From Attribution to Action: Jointly ALIGNing Predictions and Explanations
This work addresses the challenge of scaling interpretable AI in computer vision by reducing reliance on low-quality annotations, though it is incremental in improving existing methods.
The paper tackles the problem of noisy supervision in explanation-guided learning by proposing ALIGN, a framework that jointly trains a classifier and masker to improve interpretability and generalization, achieving superior performance on domain generalization benchmarks like VLCS and Terra Incognita.

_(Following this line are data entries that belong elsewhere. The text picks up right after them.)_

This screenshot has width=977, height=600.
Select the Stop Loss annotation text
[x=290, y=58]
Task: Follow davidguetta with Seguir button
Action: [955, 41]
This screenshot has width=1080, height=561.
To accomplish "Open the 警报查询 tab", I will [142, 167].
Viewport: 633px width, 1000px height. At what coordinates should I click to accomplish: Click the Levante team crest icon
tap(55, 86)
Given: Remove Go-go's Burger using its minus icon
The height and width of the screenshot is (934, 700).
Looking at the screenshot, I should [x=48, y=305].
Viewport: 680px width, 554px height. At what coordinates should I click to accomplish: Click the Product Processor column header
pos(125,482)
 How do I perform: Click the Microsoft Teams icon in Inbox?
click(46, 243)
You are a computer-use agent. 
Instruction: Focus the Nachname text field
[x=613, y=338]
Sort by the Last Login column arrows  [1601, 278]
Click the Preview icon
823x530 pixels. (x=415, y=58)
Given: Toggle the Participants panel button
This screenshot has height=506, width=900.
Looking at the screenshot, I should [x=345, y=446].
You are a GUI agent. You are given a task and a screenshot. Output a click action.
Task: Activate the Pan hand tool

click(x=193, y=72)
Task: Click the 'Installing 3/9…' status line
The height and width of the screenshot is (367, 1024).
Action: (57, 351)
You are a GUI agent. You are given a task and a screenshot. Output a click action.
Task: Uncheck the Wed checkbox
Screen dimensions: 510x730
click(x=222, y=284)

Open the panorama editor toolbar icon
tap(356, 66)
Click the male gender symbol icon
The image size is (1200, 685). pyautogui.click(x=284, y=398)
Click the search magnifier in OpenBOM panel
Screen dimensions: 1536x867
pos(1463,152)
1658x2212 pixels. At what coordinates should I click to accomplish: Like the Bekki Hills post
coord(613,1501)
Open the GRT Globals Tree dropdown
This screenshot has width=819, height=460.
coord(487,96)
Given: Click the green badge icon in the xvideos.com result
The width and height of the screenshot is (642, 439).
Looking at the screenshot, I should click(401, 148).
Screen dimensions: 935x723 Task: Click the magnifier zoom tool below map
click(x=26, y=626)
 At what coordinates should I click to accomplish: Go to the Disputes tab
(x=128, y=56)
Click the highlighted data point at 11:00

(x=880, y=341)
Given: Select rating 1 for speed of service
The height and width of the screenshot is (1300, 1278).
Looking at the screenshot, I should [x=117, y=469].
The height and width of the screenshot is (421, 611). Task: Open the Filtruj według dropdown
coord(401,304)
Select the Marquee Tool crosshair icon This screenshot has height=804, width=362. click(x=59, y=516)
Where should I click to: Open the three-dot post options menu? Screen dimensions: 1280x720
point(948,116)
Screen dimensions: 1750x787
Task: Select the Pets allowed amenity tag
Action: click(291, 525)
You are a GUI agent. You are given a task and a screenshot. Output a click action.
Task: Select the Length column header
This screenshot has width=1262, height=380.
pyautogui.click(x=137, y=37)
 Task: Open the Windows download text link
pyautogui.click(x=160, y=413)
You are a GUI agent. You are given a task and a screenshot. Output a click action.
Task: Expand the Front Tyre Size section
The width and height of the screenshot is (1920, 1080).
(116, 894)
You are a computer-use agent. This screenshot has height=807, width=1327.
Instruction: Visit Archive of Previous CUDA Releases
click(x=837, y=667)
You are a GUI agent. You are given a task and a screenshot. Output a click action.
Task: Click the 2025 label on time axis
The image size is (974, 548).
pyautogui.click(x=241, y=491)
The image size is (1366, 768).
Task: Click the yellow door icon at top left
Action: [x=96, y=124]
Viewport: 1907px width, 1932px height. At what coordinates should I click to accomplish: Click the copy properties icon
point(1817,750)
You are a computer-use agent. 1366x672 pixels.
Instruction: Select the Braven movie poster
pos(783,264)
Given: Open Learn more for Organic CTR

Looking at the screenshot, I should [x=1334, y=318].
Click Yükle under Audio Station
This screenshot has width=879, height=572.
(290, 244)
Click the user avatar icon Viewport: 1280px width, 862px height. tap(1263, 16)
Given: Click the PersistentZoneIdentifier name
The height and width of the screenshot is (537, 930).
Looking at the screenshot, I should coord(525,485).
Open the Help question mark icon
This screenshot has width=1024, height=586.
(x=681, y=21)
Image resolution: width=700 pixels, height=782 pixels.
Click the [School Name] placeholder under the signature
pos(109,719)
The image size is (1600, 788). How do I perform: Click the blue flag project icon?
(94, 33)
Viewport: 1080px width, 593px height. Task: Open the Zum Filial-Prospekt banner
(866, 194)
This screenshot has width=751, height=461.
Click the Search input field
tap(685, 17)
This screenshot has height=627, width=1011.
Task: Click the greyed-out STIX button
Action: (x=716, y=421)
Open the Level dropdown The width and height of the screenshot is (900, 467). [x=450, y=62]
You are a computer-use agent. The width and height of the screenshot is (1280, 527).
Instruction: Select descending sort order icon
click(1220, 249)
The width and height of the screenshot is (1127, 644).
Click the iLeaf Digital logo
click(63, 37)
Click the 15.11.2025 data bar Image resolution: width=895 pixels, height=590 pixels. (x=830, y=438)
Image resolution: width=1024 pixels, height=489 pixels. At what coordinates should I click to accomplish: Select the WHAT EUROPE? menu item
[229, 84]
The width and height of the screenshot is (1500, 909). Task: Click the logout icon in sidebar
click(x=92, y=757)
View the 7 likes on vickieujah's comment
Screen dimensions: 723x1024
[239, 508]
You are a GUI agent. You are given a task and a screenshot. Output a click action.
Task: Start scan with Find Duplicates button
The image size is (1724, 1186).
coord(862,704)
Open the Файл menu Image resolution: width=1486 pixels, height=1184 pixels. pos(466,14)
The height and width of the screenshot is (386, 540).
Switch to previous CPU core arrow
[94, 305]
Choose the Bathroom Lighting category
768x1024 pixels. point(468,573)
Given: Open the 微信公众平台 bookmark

Explanation-guided learning (EGL) has shown promise in aligning model predictions with interpretable reasoning, particularly in computer vision tasks. However, most approaches rely on external annotations or heuristic-based segmentation to supervise model explanations, which can be noisy, imprecise and difficult to scale. In this work, we provide both empirical and theoretical evidence that low-quality supervision signals can degrade model performance rather than improve it. In response, we propose ALIGN, a novel framework that jointly trains a classifier and a masker in an iterative manner. The masker learns to produce soft, task-relevant masks that highlight informative regions, while the classifier is optimized for both prediction accuracy and alignment between its saliency maps and the learned masks. By leveraging high-quality masks as guidance, ALIGN improves both interpretability and generalizability, showing its superiority across various settings. Experiments on the two domain generalization benchmarks, VLCS and Terra Incognita, show that ALIGN consistently outperforms six strong baselines in both in-distribution and out-of-distribution settings. Besides, ALIGN also yields superior explanation quality concerning sufficiency and comprehensiveness, highlighting its effectiveness in producing accurate and interpretable models.